Object: Caph-Beta Cas
Class: Delta Scuti variable star
Magnitude: 2.25
R.A.: 00 h, 9 m, 11 s
Dec: 59 degrees, 08 minutes, 59 seconds
Distance: 55 ly
Constellation: Cassopeia
Spectral: F2
Optics needed: Unaided Eye

Why this object is interesting:
Beta Cas is an old star and like many old stars it is starting to show its age by becoming variable. In the categories of variable stars this one is called a Delta Scuti variable star and it has some common characteristics with Cepheid variable stars. Cepheids are famous because their intrinsic luminosity (power output) is related to their period of variability. Thus, they and the Delta Scuti variable stars allow astronomers to measure the distance to stars and star systems.

If you know the intrinsic brightness of a star it’s easy to determine the distance using the inverse square law. That is, the brightness we see is inversely proportional to the square of the distance.

For Beta Cas, the period of variability is only about 2.5 hours, but the magnitude of the variability is only .06 magnitude, tough to see visually but easy with a photometer.

Beta Cas is ending its hydrogen fusion phase, the initial phase of all stars, and entering its helium fusion phase (the result being carbon and oxygen).

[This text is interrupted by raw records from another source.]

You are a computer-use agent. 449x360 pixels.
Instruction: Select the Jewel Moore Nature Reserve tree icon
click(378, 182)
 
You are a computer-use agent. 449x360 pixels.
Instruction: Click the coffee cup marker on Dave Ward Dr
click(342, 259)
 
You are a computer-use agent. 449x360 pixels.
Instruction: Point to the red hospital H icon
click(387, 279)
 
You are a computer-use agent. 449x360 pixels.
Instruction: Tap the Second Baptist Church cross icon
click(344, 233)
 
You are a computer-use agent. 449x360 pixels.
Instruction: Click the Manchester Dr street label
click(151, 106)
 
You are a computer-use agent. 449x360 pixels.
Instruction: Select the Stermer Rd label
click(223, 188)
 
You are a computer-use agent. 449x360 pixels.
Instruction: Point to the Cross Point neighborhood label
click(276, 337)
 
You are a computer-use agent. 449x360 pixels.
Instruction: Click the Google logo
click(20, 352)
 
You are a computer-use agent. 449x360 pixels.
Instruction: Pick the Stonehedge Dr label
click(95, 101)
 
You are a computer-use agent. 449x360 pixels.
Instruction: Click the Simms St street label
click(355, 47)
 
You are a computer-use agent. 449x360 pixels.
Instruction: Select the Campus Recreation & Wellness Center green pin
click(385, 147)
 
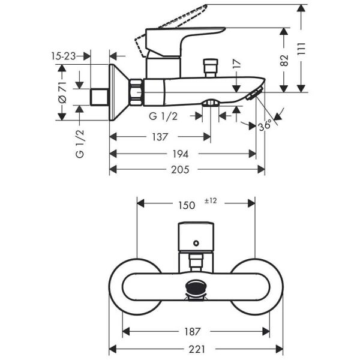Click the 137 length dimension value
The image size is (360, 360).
159,137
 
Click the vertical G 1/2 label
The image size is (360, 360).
80,144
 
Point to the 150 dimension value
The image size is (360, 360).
187,205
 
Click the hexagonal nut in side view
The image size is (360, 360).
136,89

Stars, as they move through life also change positions on the Hertzsprung-Russell diagram and as they do that they go through periods of instability (variability) that informs astronomers about what’s going on with the star.

Generally the mechanism is that the star becomes more opaque during the dim part of the cycle, becomes hotter (because the heat is kept in by its opacity). When the star becomes hot enough to burn off the dimming layer, it gets bright again and the cycle begins anew.

It won’t be long (in astronomical time), though, before the star has had enough of this phase and begins helium burning as its primary energy source.

The star is high in the sky now and easy to see at magnitude 2.25.